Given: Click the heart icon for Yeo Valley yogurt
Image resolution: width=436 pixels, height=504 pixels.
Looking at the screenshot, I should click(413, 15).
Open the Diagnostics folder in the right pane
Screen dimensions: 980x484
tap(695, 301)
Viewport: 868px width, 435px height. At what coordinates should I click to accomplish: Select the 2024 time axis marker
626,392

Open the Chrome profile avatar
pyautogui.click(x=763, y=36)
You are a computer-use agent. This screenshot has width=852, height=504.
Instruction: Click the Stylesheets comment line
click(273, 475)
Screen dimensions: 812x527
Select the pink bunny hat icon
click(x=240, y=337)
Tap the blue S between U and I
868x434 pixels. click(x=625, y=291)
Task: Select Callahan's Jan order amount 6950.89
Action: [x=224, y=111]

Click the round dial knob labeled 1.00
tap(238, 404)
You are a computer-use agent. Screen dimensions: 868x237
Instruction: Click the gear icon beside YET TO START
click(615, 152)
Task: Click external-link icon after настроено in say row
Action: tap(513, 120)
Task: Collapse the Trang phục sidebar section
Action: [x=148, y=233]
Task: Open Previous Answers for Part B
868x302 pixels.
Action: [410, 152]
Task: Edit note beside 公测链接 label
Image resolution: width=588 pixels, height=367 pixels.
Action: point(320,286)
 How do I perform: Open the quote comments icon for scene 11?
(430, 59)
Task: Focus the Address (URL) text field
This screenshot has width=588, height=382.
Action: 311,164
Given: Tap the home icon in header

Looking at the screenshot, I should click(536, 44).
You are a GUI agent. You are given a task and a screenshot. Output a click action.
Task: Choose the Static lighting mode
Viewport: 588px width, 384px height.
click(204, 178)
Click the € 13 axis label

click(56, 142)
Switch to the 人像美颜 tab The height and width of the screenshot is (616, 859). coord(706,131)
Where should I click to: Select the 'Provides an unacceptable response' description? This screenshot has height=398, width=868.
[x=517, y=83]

● **Work to complete**: Transcribe all of the data exactly, leaving no line out.

● **Response for this exercise**:
Given: Click the heart icon for Yeo Valley yogurt
Image resolution: width=436 pixels, height=504 pixels.
Looking at the screenshot, I should click(413, 15).
Open the Diagnostics folder in the right pane
Screen dimensions: 980x484
tap(695, 301)
Viewport: 868px width, 435px height. At what coordinates should I click to accomplish: Select the 2024 time axis marker
626,392

Open the Chrome profile avatar
pyautogui.click(x=763, y=36)
You are a computer-use agent. This screenshot has width=852, height=504.
Instruction: Click the Stylesheets comment line
click(273, 475)
Screen dimensions: 812x527
Select the pink bunny hat icon
click(x=240, y=337)
Tap the blue S between U and I
868x434 pixels. click(x=625, y=291)
Task: Select Callahan's Jan order amount 6950.89
Action: [x=224, y=111]

Click the round dial knob labeled 1.00
tap(238, 404)
You are a computer-use agent. Screen dimensions: 868x237
Instruction: Click the gear icon beside YET TO START
click(615, 152)
Task: Click external-link icon after настроено in say row
Action: tap(513, 120)
Task: Collapse the Trang phục sidebar section
Action: [x=148, y=233]
Task: Open Previous Answers for Part B
868x302 pixels.
Action: [410, 152]
Task: Edit note beside 公测链接 label
Image resolution: width=588 pixels, height=367 pixels.
Action: point(320,286)
 How do I perform: Open the quote comments icon for scene 11?
(430, 59)
Task: Focus the Address (URL) text field
This screenshot has width=588, height=382.
Action: 311,164
Given: Tap the home icon in header

Looking at the screenshot, I should click(536, 44).
You are a GUI agent. You are given a task and a screenshot. Output a click action.
Task: Choose the Static lighting mode
Viewport: 588px width, 384px height.
click(204, 178)
Click the € 13 axis label

click(56, 142)
Switch to the 人像美颜 tab The height and width of the screenshot is (616, 859). coord(706,131)
Where should I click to: Select the 'Provides an unacceptable response' description? This screenshot has height=398, width=868.
[x=517, y=83]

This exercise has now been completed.